● PROBLEM TO SOLVE: Where a line of the material includes the string "computer", copy that line.

● RECORDS:
━━━━━━━━━━

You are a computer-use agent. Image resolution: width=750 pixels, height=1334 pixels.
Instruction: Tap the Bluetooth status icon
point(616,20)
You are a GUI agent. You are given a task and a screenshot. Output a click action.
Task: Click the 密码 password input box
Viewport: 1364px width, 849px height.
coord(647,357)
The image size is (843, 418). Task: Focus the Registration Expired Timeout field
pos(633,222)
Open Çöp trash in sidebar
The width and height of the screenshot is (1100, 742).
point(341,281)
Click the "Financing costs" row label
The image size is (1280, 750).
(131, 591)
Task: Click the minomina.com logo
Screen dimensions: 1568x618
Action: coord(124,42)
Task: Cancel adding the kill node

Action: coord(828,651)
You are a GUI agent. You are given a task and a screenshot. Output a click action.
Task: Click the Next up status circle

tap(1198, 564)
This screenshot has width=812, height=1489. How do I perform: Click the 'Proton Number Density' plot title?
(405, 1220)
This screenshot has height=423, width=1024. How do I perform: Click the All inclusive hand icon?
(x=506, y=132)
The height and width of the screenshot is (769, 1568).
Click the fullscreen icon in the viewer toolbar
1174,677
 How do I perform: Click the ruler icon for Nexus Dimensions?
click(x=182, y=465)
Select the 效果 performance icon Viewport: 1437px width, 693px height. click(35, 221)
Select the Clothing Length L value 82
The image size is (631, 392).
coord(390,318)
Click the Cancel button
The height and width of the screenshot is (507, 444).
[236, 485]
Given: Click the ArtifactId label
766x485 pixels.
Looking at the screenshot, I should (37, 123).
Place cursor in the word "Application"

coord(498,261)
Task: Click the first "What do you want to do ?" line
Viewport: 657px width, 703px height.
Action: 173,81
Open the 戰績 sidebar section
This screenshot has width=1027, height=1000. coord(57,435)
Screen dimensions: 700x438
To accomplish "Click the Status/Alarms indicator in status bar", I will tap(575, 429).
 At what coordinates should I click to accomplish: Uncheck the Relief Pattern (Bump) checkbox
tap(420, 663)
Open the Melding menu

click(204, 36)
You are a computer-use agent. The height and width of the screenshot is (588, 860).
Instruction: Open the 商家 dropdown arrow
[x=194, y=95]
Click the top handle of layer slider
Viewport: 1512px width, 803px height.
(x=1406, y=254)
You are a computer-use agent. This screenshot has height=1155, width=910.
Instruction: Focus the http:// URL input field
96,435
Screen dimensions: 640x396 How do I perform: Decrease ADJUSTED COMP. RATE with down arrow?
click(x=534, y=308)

━━━━━━━━━━

● TASK RESULT:
You are a computer-use agent. Image resolution: width=750 pixels, height=1334 pixels.
You are a computer-use agent. The height and width of the screenshot is (588, 860).
You are a computer-use agent. This screenshot has height=1155, width=910.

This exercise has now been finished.